VOLTA NICK LIESEN, ESTÁS PERDOADO!
Há coisa de uns anos, no Oriente longínquo, lá para os lados de Singapura, um rapaz esperto e cheio de expediente levou à falência o Banco onde trabalhava que, por sinal, era o Banco onde a Raínha de Inglaterra depositava umas poupanças.
Tudo se passou mais ou menos assim. O tal rapaz, apesar de ser vivo como poucos e de ter palpites que só ele, começou a contabilizar algumas perdas incómodas nos dinheiros que lhe estavam confiados. Circunstância duplamente aborrecida: punha em risco o bónus que ele contava receber no final do ano, e embaciava um tanto a imagem que ele, de si mesmo, fazia. Por isso, em vez de reconhecer essas perdas e mudar de estratégia atitude recomendável quando se trabalha em terrenos tão escorregadíos como são os mercados financeiros o bom do nosso rapaz (Nick de seu nome) resolveu esconder umas, persistindo na outra. E assim, de uma só penada, pensava manter intactos o bónus e a imagem.

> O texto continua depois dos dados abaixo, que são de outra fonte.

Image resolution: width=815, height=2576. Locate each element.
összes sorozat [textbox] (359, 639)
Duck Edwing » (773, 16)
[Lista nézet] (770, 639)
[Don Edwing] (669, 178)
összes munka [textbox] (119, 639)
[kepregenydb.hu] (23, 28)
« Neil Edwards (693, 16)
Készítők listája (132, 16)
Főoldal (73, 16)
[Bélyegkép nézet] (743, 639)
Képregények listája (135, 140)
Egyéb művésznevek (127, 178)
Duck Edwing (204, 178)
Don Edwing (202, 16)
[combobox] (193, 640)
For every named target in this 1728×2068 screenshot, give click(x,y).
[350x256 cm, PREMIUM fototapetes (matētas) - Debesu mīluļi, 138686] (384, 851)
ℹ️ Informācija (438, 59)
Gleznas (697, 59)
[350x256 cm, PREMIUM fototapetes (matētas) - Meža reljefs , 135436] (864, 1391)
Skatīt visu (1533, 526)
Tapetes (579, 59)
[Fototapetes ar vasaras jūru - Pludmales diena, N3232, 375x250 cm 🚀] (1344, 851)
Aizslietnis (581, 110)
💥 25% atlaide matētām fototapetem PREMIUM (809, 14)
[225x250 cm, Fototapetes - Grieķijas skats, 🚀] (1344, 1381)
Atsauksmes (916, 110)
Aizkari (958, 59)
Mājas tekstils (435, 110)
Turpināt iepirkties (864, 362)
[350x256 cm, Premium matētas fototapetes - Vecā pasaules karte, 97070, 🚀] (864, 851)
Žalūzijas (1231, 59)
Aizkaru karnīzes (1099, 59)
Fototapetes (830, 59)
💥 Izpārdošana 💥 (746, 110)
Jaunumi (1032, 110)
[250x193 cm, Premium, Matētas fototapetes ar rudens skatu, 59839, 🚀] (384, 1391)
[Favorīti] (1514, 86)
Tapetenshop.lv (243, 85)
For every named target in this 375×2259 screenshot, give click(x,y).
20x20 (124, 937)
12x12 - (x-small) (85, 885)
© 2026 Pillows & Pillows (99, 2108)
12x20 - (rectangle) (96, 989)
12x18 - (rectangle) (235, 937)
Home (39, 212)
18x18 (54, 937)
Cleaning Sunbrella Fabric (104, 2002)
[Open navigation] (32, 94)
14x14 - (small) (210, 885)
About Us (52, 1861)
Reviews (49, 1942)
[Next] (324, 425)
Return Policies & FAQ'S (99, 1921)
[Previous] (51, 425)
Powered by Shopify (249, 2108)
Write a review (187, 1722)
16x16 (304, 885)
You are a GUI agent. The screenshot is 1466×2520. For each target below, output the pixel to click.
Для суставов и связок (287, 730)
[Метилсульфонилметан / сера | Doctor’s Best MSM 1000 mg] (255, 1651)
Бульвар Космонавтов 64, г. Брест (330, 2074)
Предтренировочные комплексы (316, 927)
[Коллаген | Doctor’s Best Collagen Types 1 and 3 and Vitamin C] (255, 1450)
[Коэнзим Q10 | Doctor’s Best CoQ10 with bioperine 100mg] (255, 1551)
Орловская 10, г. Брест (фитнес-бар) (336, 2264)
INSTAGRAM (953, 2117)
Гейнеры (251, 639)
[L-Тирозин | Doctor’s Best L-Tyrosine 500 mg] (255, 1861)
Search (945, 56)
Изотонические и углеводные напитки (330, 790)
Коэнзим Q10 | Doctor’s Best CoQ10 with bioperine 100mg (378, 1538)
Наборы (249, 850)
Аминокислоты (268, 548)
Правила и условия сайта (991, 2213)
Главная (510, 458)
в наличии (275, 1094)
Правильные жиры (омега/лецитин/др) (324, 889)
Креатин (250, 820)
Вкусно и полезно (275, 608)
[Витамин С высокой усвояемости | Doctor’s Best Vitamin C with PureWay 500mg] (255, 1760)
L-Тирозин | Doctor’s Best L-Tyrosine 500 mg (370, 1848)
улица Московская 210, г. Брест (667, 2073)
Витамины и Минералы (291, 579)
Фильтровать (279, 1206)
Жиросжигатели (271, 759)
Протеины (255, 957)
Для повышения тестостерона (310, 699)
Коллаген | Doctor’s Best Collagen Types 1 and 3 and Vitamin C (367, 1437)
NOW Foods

Dissimular prejuízos nos mercados financeiros não é fácil, mas não é impossível por uns tempos, pelo menos. Se não fosse a obrigação de divulgar, de quando em quando, a conta de ganhos e perdas, o problema até nem se punha e o Nick poderia dormir descansado. Tanto mais que os mercados onde ele operava ofereciam já instrumentos (os derivados financeiros) que permitiam cobrar "à vista" proveitos (prémios), com o pequeno senão de exporem à possibilidade de grandes desembolsos, meses mais tarde (as chamadas "estratégias credoras", em tudo idênticas à actividade tradicional das companhias de seguros: cobra-se prémios, hoje, mas pode-se ter de pagar indemnizações, amanhã). Tratava-se, é certo, de desembolsos contingentes, que poderiam ser exigidos ou não, consoante o que viesse a acontecer, mais tarde, nos mercados mas o que o nosso Nick tinha de sobra eram fézadas. Hélàs! Se uns desmancha-prazeres quaisquer lhe exigiam contas, as estratégias credoras vinham mesmo a calhar: geravam desde logo proveitos que cobriam os prejuízos apurados no dia-a-dia, e dispensavam o embaraço de pedir aos accionistas do Banco mais capital. Depois, bastava não contabilizar as dívidas contingentes afinal, quem poderia afirmar, por então, que elas iriam ser exigidas? Contas equilibradas, problema resolvido. Venha de lá esse bónus e podem "bater" umas fotos para a posteridade.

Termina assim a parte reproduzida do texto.